In fact, the action definitely took an overall backseat to the cheering for most of the match. It seemed that at any given moment, we were either shouting at one of the other groups of fans (there were actually two or three other sections like ours on either side of the field, ours being behind one of the nets) or inwardly focused on keeping time with the drummers and joining in the most recently begun jeers. The only times this was interrupted by action on the field was for injuries (booing the immoral fakers on Sivassport and cheering the fallen, heroic comrades of Ankaragucu) and goals (I was really impressed at the way the fans rallied around the home cause after they gave up a goal).
Did I mention that personal space is not a big thing here? Our section of the stadium resembled a mosh pit much more closely than any crowd of fans I have recently witnessed. The first few times that someone from behind put their full weight on my shoulder to stay standing during a chant that involved everyone jumping up and down in time it freaked me out, but I got comfortable very quickly with bracing myself against Seccad and the people in front of me. For about thirty-five minutes each half we did the whole jumping-waving-chanting routine and then the captain would call a rest where people went back to perching on their hard plastic chairs. It was not a relaxing spectator event, it was WORK to cheer there. It was thousands of has-been footballers channeling only slightly less energy than they would have used on the field into vocal and choreographic support. At one point in the second half, Seccad looked at me and said "Captain say, now we go down". I thought, we can't be leaving, there's fifteen minutes left! Turns out, he meant the group had decided to have an impromptu fitness test for my knee by combining the collective jumping routine with all moving down several rows of seats at the same time. Then back up. Then to the left and right. I still have no friggin' clue why that happened, but at least I survived with my ACL intact. Let's just say that I have a few more very close friends now than I did Sunday morning. And that "Eau de crazy Turkish football fan" will not be sweeping the world perfume markets any time soon.

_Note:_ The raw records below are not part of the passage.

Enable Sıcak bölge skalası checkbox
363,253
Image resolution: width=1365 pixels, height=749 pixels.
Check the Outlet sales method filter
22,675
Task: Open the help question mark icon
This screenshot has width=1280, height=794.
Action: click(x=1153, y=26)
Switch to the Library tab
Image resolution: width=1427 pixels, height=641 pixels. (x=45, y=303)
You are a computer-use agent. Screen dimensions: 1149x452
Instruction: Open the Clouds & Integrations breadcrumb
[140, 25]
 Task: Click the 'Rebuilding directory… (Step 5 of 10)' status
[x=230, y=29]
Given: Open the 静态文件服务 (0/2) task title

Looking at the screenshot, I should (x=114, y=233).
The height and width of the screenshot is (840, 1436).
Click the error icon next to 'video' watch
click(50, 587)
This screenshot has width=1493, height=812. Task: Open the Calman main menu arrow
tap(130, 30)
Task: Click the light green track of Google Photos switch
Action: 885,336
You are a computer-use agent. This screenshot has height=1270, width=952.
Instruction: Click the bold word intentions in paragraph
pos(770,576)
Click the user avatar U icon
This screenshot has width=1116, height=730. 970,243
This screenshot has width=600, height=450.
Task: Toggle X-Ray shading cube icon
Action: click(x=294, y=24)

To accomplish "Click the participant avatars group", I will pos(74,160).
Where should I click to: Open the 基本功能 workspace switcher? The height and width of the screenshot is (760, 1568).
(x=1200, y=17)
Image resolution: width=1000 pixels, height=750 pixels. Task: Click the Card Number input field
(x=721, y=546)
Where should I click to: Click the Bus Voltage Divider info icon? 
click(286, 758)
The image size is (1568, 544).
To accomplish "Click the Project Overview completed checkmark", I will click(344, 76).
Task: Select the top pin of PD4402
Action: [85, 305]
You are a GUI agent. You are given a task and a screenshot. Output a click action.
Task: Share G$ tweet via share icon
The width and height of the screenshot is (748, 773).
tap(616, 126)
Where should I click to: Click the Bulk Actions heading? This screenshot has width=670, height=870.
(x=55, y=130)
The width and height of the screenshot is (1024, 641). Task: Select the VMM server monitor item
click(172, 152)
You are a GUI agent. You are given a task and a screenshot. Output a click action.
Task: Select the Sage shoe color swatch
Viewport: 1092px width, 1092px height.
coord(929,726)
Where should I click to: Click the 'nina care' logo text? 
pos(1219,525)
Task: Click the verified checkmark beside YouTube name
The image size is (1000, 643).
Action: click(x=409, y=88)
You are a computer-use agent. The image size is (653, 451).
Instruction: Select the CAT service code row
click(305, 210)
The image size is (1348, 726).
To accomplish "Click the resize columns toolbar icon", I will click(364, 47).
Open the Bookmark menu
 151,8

As for the match itself, the end was much more thrilling than the beginning. Ankaragucu, despite the deep enthusiasm of its fans went down a goal in the first ten minutes and it was 2-0 at the end of the half, both of them on breakaways. The goalie of course was typically calm and classy about it, shouting at his defenders and pointing vigorously at who the manager should take out. Early in the second half our boys put one in on a header off a free kick a ways to the left of the penalty area, and tied it up a half hour later with another header on a cross from the left. A tie at home may not seem like a great outcome, but Sivassport is second in the league right now, and we were really giving it to them for most of the second half, so nothing to be ashamed of.
ANkara-gu-cu, AnKARa-gu-cu! ANkara-gu-cu, AnKARa-gu-cu!